Смекни!
smekni.com

Литература Святой Руси (стр. 4 из 7)

Аввакум — не писатель в общепринятом “профессиональном” значении слова, писательство для него — необходимое средство борьбы. “По нужде ворчу, — писал он, — понеже докучают. А как бы не спрашивали, я бы и молчал больше”. Но в этом “ворчании” — какой художник слова! Какое богатство жизненно психологических связей протопопа с миром (царь Алексей Михайлович, патриарх Никон, боярин Ртищев, Симеон Полоцкий, боярыня Морозова, воевода Пашков, священники, паства и т. д.), и какая, иногда в нескольких словах, изобразительная сила в показе человеческих характеров, какое разнообразие интонаций (от язвительной по отношению к Никону до задушевной — с женой Марковной)! И совершенно уникальный, “природно русский”, разговорный народный язык (“принципиально непереводимый” на европейские языки, по Достоевскому).

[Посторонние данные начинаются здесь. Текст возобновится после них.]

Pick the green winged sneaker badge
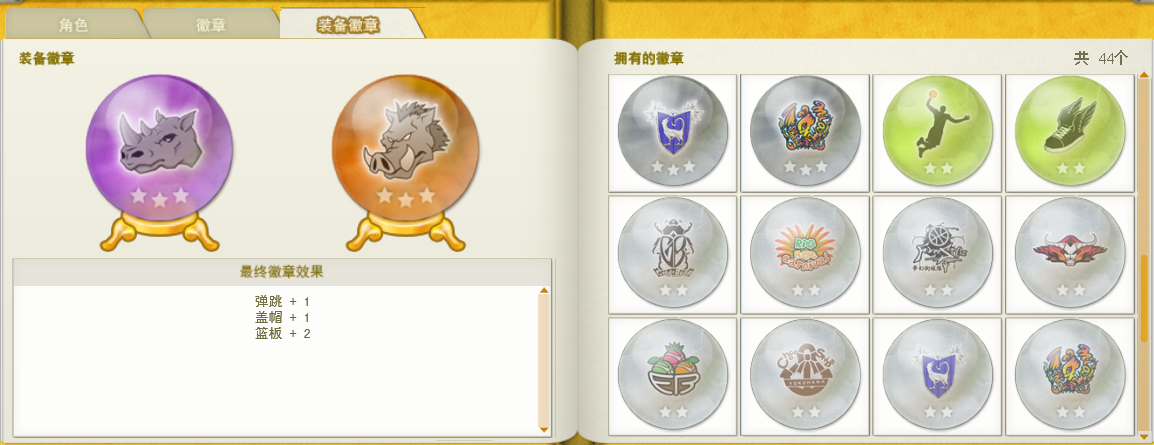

Религиозно-церковное сознание Аввакума, при всей своей догматичности, насыщено, драматизировано “страстьми”, переживаниями, которые вносят в познание им сущего элемент сердечного всеведения (подобно тому как для его современника Паскаля только с “болью сердца” достигается полнота истины). Обличитель “отступнической блудни”, готовый “перепластать на четверти” никониан (хотя сам отвергает жестокость в делах веры: “Мой Христос не приказал нашим апостолам так учить, еже бы огнем, да кнутом, да вислицею в веру приводить”), Аввакум как христианин и страдает и сострадает, он испытывает “печаль”, ему “горько зело”, он “плачет” за людей, ему их жаль и т. д. В религиозном опыте Аввакума и в самой судьбе его выразилось то предощущение катастрофичности бытия, которое будет постоянно сопровождать историю России вплоть до настоящего времени.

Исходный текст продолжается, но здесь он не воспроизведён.